**Page excerpt**

** Start **

My ways are not your ways

In 2 Timothy 3:16–17, St Paul tells us that, “All scripture, inspired of God, is profitable to teach, to reprove, to correct, to instruct in justice: That the man of God may be perfect, furnished to every good work.” What does it mean to say that Scripture is inspired? The First Vatican Council is very clear about two things it does not mean. It does not mean that Scripture is approved by the Church. The Church recognises Scripture because it is inspired; not the other way around. It also does not mean that it merely contains Revelation without error. It does indeed contain Revelation without error, but that in itself would not suffice to say that Scripture is inspired. It is inspired because God wrote it. God is the principle author of Scripture. He used the human author as His instrument, an instrument He created and fostered for this very purpose and then, as the perfect artist, caused His instrument (making full use of all the particularity of that instrument which He put there for that purpose) to commit to writing everything He wished to write and nothing else. (Dei Verbum, §11)

This is why all Scripture is profitable or useful (ὠφέλιμος); because God wrote it. He knows every occasion on which and every person by whom it will be read or to whom it will be read, and so He is able to address each of them and ensure that every one of them is profited by it. I, or more likely St Thomas Aquinas or St Augustine, might conceivably be able to compile a book containing Revelation without error, but to write something always profitable is quite beyond me or any creature. Surely though, as St Peter observes, there are in Scripture “certain things hard to be understood, which the unlearned and unstable wrest … to their own destruction” (2 Pt 3:16). How then can all Scripture be profitable? We must distinguish between hearing and overhearing God’s word. Our Lord said “”If any one thirst, let him come to me and drink. He who believes in me, as the scripture has said, ‘Out of his heart shall flow rivers of living water’” (Jn 7:38). But what of those who come to Him not because they are thirsty but out of hostility or for earthly gain? What of those who seek to justify themselves, or to add to our take away from the word of life? The word of God is a double edged sword and it shows forth the secret thoughts of the heart. “You search the scriptures, because you think that in them you have eternal life; and it is they that bear witness to me; yet you refuse to come to me that you may have life.” (John 5:39–40)

** End **

**Data listing**
** Start **

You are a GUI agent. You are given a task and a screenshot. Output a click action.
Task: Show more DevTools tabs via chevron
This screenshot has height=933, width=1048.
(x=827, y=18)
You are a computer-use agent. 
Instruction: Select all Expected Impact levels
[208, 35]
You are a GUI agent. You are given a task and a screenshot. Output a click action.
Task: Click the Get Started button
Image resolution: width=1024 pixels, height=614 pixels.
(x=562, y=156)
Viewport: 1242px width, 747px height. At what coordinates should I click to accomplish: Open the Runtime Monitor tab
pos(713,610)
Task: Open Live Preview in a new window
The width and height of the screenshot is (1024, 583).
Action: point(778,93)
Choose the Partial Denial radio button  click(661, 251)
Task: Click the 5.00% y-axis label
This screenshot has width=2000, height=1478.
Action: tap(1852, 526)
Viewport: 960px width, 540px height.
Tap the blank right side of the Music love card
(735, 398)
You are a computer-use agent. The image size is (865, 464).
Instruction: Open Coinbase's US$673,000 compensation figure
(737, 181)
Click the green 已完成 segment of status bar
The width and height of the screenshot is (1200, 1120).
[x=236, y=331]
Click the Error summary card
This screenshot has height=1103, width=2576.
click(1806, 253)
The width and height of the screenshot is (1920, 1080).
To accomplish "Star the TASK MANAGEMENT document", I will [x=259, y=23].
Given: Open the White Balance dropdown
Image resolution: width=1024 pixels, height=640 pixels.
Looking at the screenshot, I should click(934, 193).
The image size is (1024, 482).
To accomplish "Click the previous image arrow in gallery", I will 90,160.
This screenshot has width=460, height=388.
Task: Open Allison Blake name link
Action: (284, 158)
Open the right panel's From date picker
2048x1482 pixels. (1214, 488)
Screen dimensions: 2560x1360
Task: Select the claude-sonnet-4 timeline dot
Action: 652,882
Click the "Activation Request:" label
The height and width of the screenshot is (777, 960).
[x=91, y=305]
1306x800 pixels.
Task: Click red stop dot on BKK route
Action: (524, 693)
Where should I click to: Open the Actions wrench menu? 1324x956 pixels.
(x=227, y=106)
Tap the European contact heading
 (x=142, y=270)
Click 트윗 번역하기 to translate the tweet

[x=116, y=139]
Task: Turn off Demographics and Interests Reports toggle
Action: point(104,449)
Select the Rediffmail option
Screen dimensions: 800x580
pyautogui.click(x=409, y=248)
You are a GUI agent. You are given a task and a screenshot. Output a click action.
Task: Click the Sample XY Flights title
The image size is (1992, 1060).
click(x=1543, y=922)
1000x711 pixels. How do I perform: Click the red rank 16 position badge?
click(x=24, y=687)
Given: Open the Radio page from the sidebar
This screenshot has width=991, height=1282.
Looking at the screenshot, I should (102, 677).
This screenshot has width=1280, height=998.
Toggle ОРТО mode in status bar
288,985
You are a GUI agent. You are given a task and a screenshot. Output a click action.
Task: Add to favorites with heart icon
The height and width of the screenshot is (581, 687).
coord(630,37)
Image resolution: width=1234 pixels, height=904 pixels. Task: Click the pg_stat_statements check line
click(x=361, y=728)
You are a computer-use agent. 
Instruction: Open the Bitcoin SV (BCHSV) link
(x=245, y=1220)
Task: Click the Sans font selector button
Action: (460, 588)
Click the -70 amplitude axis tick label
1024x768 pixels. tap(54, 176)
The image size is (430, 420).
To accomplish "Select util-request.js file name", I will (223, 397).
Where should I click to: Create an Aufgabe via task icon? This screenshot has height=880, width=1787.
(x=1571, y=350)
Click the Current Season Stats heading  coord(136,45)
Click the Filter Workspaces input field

** End **

**Short task 1**
Count the rows that contain the string "link", treating case as significant, and reply with the number alone.
**Short task 2**
Write the next part of the essay on the inspiration of Scripture, picking up after its final sentence.
The essay on Scripture and the rows have no connection to each other.

**Exercise result 1**
2

**Exercise result 2**
How are we to avoid merely overhearing God’s word? It is simple. The Scriptures are a treasure entrusted to His Church, from which we may draw continually in private reflection but we are also commanded by God and His Church to attend the liturgy every Sunday. We are invited to do so every day and, if we are bound by religious vows, we are commanded to do so every day. The reading of God’s word in the Divine Office and in the Holy Mass is prescribed by the law of the Church enacted by the successors of the Apostles to whom it was entrusted (2 Tm 2:2). The monk, living and breathing the Psalms and bound to the Matins readings and many many hours of lectio divina every week, is immersed in the Scriptures. And as he imitates the angels, so should the faithful imitate him. God Himself has invited or commanded us to be present and listen to His word and when He speaks directly from His human lips we stand to attention to hear the words of our King. “The Church has always venerated the divine Scriptures just as she venerates the body of the Lord” (Dei Verbum, §21), but we do not genuflect to the text of Scripture; rather we receive the word proclaimed as the voice of God.

But how can Scripture always be profitable when its contents are so scandalous? Are its pages not filled with polygamy and genocide and incest and brutality? True we need not suppose the Lord approved of all the deeds of Lot and his daughters, or the more alarming activities of the sons of Jacob, but the extermination of the Canaanites is commanded by God (Deut 20:16–17; 1 Sam 15:2–3), slavery is allowed for by the law of Sinai (e.g. Ex 12:44; 21:2ff; 21:20–32; Deut 21:10–14), that same law demands the execution of those who pick up sticks on the Sabbath (Num 15:32-36) and that, if the daughters of priests engage in prostitution, they are to be burned alive (Lev 21:9). Is this not reminiscent of ISIS or the mobs now demanding the genocide of the Israelis with their cries of “from the river to the sea”?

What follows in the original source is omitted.